Utility Locating: Electromagnetic Locating

GPRS is the nation’s largest private subsurface locating company. GPRS is one of the company that provides concrete scanning, utility locating, leak detection, and video pipe inspection services. Our dedication to safety has helped us achieve an over 99.8% subsurface damage prevention scanning rate on hundreds of thousands of scanning and location projects. GPRS has unparalleled accuracy, and as a company, we want to raise the industry standard. To help push the industry forward, GPRS is releasing articles about our training methodology. This article will review our training documentation and methods concerning our electromagnetic locating.


How to locate Electromagnetic Fields & Circuits


Locators do not locate buried pipes or cables ­- locators detect the electromagnetic signals (EMfields) radiating from metallic pipes and cables. If there is noAC current flowing, there will be no locate signal.

This signal can be created by the locator’s transmitter applying current to the pipe, or the signal can result from current flow in alive electrical cable. It can also result from a conductive pipe acting as an antenna and re-radiating signals from stray electrical fields (Power Mode) and communications transmissions (Radio Mode).


Signals are created by the current flowing from the transmitter, which travels along the conductor (line/cable/pipe) and back to the transmitter. The current typically uses the ground to complete the current.The ground stake is used to complete the circuit through the ground.

How to find Distorted Fields

The magnetic field (the signal)radiating from buried lines can be

distorted by the presence of adjacent metallic conductors or other


This is caused by:

•      Signals induced from the target line to other lines

•      Commonly bonded structures

•      Poorly positioned ground (at the transmitter)

•      The result is that the locator detects signals from more than one source. Distortion can cause inaccurate depths and inaccurate locations.


Note: the field is not affected by the shape of a pipe, pipe insulation, or soil types, only by other EM fields.

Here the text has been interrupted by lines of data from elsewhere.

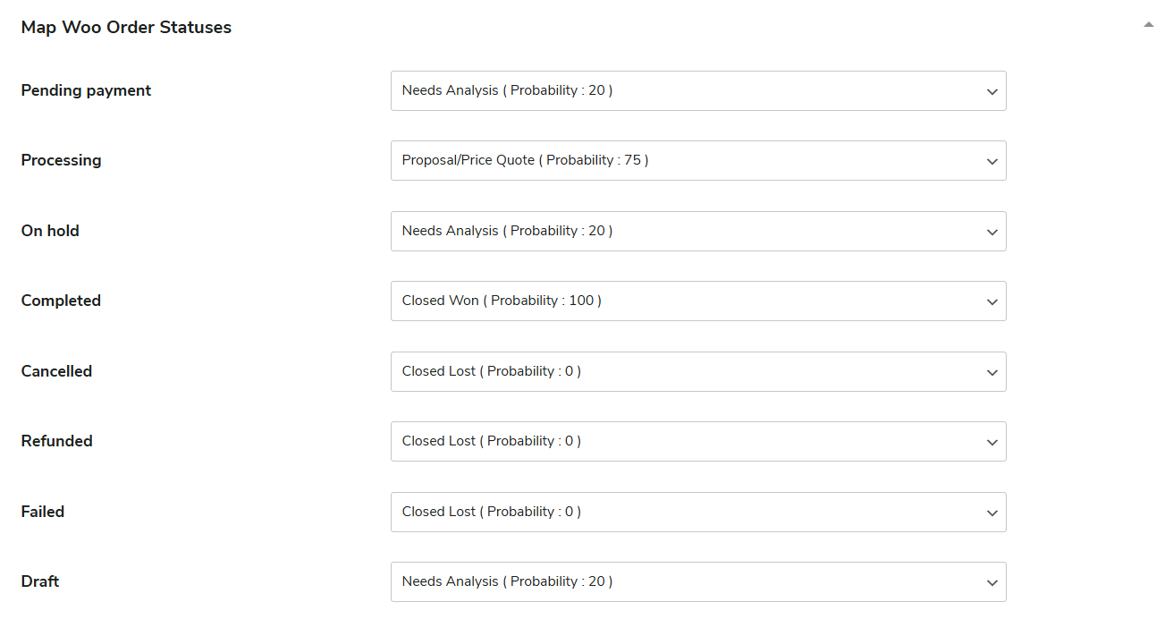This screenshot has height=619, width=1173.
Task: Open the Processing status mapping dropdown
Action: (697, 161)
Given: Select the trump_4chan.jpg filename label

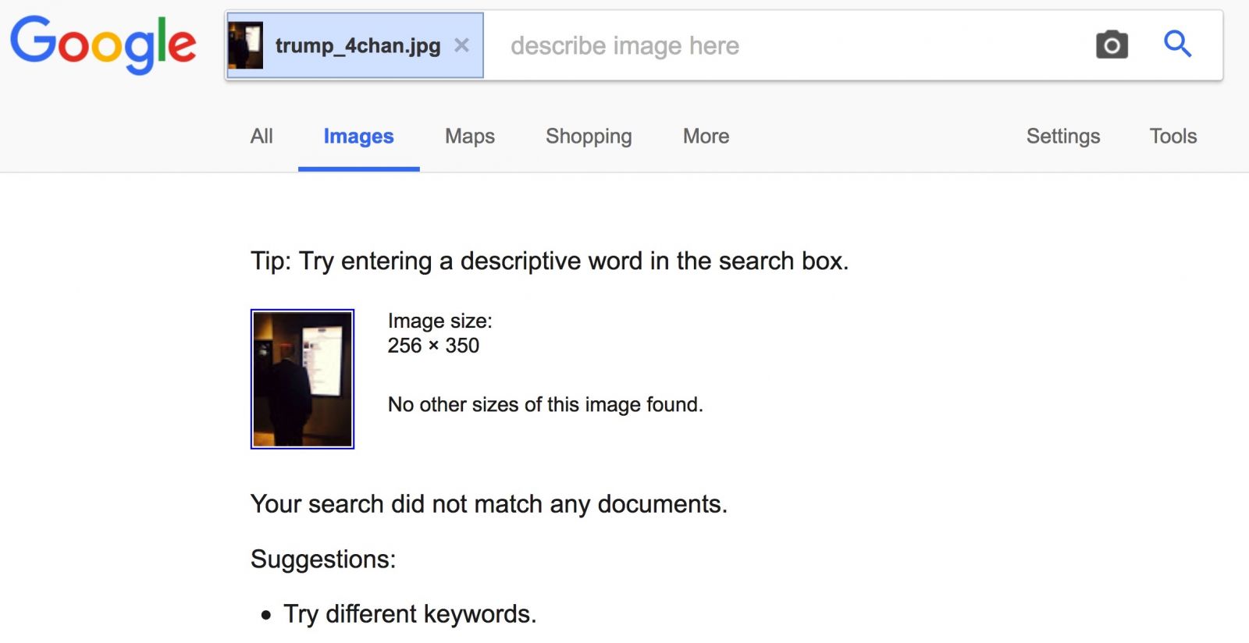Looking at the screenshot, I should pos(358,46).
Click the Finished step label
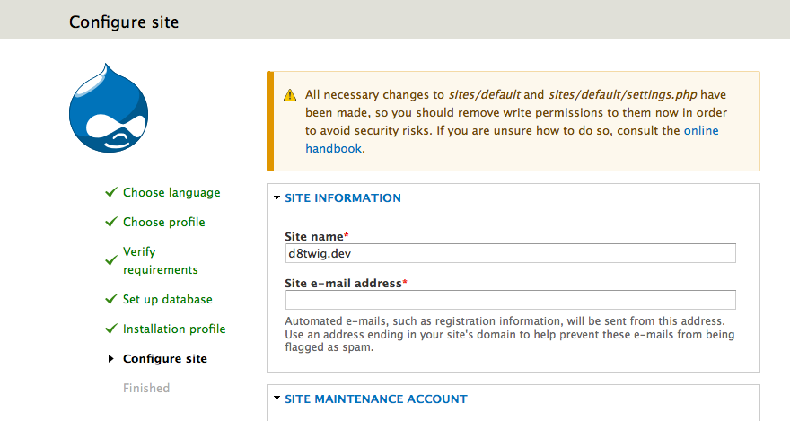 146,389
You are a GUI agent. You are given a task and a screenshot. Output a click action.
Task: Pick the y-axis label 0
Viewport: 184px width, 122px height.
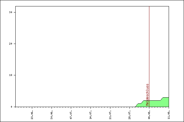point(12,107)
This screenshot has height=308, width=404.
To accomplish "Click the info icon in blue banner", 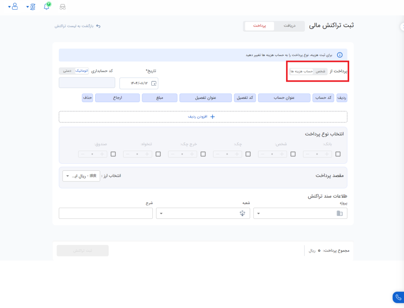I will pyautogui.click(x=339, y=55).
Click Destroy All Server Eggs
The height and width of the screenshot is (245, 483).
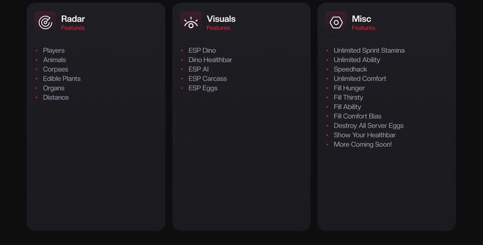click(368, 126)
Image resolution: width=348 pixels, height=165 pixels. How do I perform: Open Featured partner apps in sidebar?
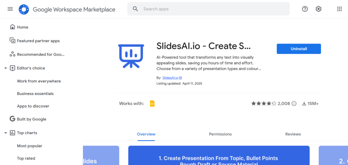[x=38, y=41]
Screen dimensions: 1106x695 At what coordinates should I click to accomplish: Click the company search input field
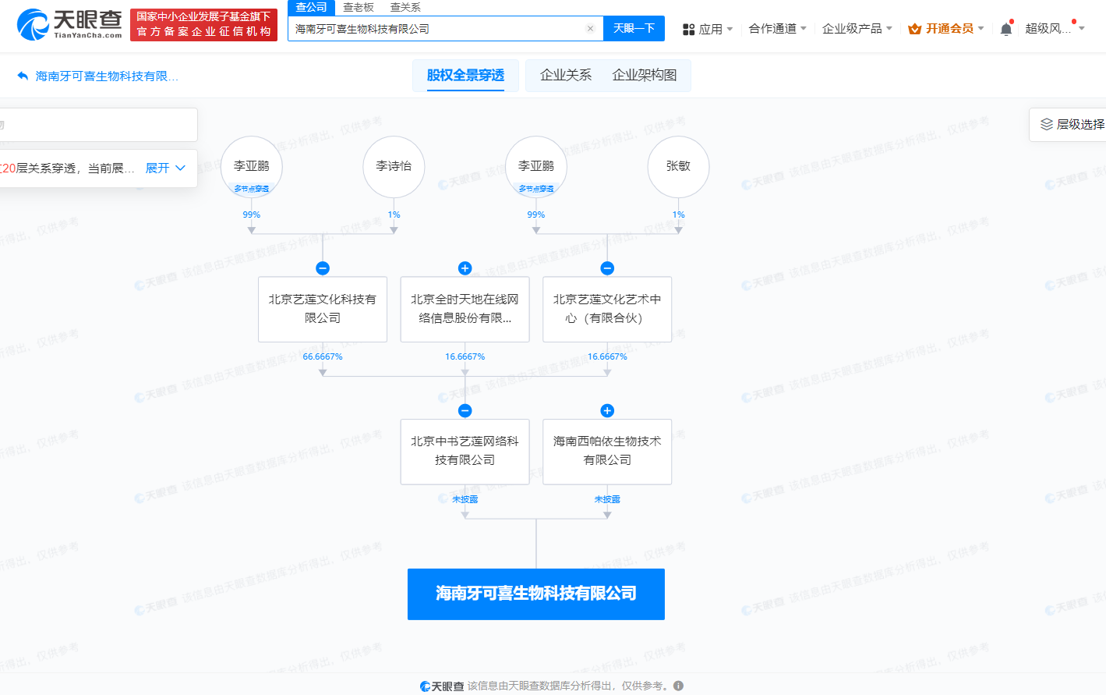tap(436, 29)
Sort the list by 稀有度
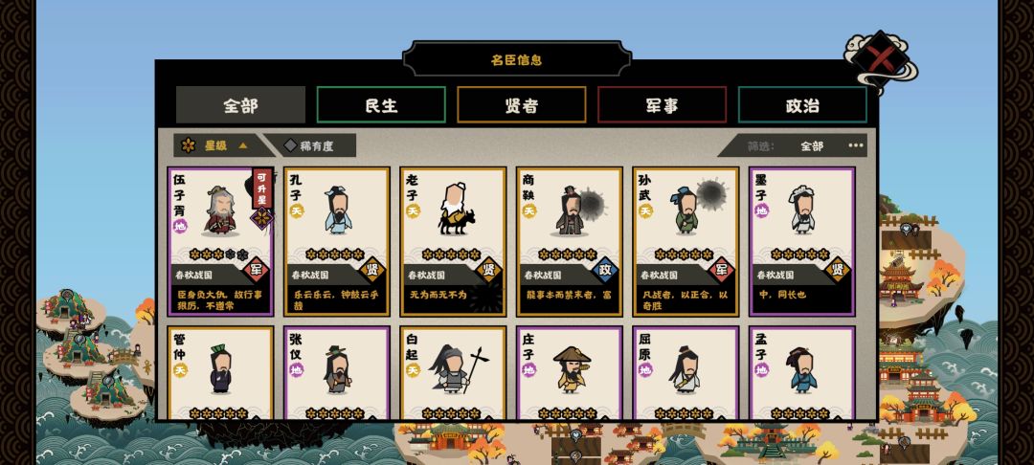This screenshot has height=465, width=1034. [x=310, y=145]
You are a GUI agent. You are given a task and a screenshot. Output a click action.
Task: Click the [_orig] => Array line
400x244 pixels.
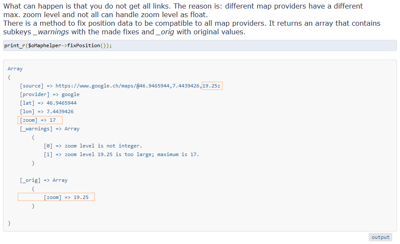[x=44, y=180]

How to Identify Distorted Fields

Use Peak & Null modes to identify distorted fields:

•      As shown here, the horizontal antennas in the locator receiver detects the field in peak mode.  The signal will be the strongest when centered on the field because more of the field passes through the antenna.

•      The vertical antenna detects the field in null mode.  The field is not passing through the antenna when the vertical antenna is positioned over the center of the field.  

•      If the field is round (no distortion), then peak and null will agree and provide the same location.

Use Peak & Null modes to identify distorted fields:

•      There are other ways to detect distortion, but this is the simplest way

•      On a clean, undistorted field, the Peak and Null locate response will line up

•      If distortion is present, the peak and null locate response will no longer line up


Typically, the greater the distortion, the further apart these locate responses.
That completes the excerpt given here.